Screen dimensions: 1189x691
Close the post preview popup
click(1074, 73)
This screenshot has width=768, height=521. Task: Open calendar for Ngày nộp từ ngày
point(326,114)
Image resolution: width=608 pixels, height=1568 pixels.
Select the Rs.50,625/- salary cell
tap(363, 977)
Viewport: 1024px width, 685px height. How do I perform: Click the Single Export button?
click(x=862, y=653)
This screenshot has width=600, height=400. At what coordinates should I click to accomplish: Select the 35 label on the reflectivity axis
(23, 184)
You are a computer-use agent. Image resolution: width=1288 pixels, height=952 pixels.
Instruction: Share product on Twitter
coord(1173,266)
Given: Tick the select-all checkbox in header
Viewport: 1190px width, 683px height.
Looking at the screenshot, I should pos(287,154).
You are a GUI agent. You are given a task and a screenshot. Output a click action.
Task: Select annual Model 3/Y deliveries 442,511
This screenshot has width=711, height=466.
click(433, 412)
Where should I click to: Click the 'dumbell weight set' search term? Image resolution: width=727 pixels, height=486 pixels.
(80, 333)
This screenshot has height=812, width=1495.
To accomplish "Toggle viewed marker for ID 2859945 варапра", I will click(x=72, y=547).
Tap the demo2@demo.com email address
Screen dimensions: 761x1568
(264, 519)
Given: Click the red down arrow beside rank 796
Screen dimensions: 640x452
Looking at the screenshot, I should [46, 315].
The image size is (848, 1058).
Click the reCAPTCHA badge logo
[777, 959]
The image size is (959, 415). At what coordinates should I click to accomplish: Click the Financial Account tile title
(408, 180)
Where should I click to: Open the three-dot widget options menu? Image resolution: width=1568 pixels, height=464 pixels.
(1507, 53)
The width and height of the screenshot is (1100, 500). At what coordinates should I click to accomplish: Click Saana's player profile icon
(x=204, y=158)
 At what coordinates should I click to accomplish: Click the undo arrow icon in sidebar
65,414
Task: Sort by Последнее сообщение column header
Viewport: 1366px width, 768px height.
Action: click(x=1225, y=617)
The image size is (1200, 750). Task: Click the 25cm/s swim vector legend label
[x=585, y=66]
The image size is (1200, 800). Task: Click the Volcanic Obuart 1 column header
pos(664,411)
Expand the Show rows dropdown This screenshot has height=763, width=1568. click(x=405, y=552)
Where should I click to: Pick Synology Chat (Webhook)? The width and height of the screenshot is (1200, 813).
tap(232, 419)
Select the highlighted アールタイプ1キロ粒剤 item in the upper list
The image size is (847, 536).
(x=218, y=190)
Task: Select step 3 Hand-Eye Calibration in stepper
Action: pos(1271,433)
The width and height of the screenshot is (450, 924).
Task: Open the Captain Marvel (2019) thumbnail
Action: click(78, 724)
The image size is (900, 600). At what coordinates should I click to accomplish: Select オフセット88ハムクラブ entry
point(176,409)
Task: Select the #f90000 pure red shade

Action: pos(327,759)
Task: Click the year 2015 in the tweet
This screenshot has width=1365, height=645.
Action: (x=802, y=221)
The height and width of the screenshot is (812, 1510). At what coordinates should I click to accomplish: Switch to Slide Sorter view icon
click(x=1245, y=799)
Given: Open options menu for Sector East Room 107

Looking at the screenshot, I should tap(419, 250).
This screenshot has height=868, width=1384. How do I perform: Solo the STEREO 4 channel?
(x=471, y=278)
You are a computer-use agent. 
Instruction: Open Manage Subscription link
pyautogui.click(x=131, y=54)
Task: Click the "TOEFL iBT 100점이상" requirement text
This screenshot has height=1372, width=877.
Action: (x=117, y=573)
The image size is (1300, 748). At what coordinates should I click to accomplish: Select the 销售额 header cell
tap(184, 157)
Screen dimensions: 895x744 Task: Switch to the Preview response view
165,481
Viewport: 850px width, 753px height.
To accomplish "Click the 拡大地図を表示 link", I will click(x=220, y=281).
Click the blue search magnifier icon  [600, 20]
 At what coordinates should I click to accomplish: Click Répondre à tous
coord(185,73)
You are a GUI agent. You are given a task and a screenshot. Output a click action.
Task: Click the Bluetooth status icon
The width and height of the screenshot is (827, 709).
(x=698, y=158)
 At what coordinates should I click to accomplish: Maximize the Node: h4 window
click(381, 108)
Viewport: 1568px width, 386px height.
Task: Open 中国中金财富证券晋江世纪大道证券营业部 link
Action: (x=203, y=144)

-- Task directions --
In the listing above, find the line containing "The image size is (1300, 748)." and the line containing "Viewport: 850px width, 753px height.", then quote both, plus every line between them, exactly as written.

-- Output of the exercise --
The image size is (1300, 748). At what coordinates should I click to accomplish: Select the 销售额 header cell
tap(184, 157)
Screen dimensions: 895x744 Task: Switch to the Preview response view
165,481
Viewport: 850px width, 753px height.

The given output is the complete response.